TASK DIRECTIONS:
Only the lines from the start of the entries through the line with "The height and" should be returned, each exactly as it stands, and no pictures.

RECORDED DATA:
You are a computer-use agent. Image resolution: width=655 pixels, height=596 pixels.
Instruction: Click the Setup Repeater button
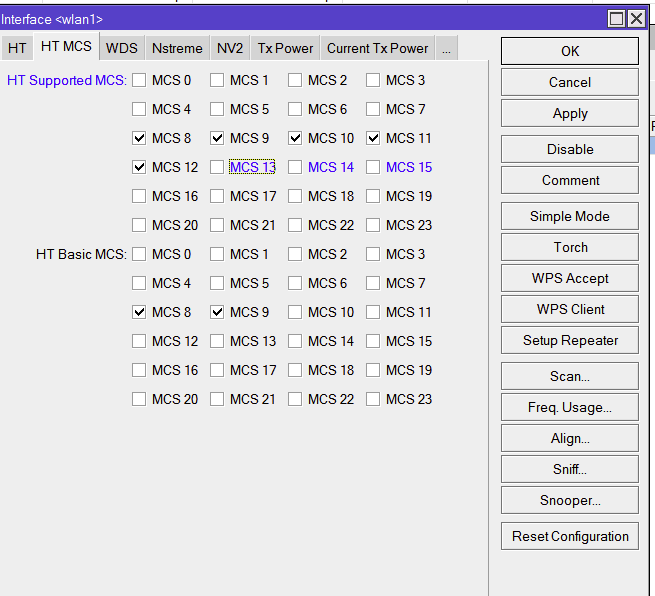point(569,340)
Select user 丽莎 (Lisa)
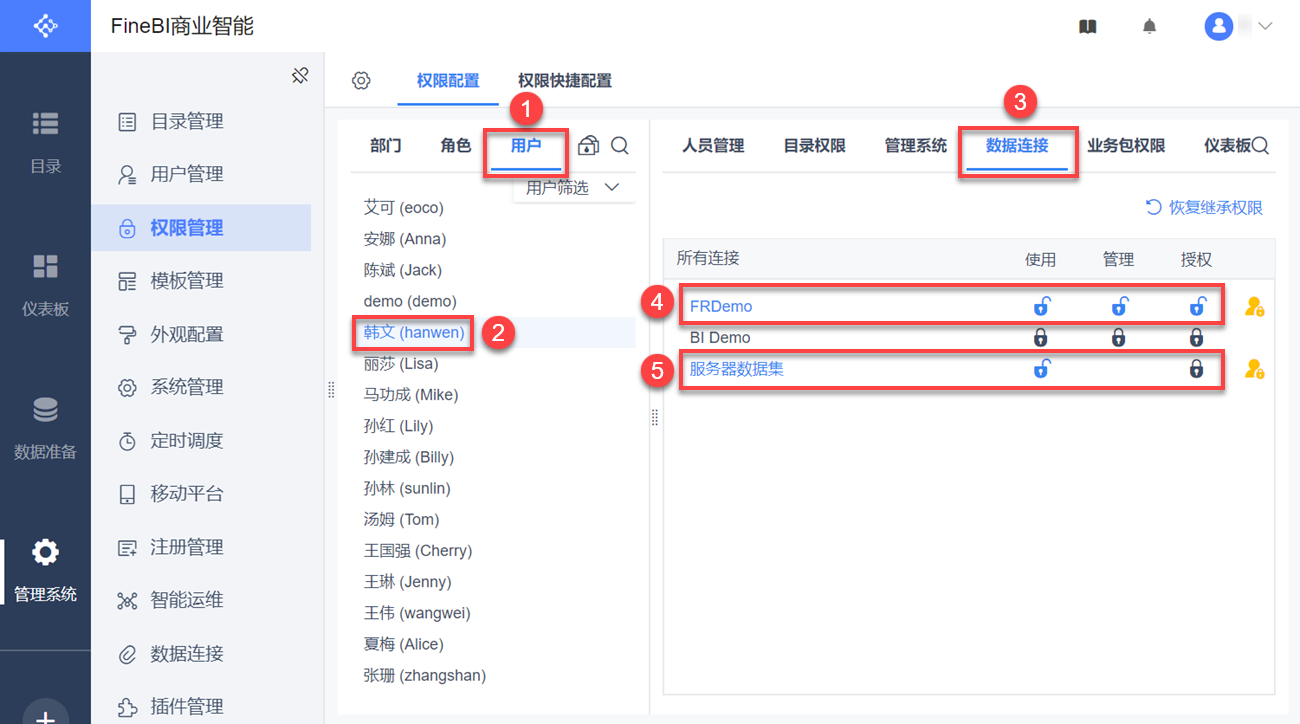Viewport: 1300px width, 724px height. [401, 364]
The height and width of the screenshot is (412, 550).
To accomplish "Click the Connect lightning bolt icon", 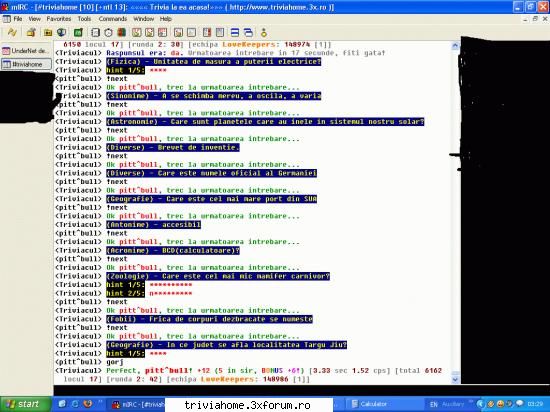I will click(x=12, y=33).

WRITTEN SOLUTION:
You are a computer-use agent. Image resolution: width=655 pixels, height=596 pixels.
Instruction: Click the Setup Repeater button
point(569,340)
Select user 丽莎 (Lisa)
Viewport: 1300px width, 724px height. [401, 364]
The height and width of the screenshot is (412, 550).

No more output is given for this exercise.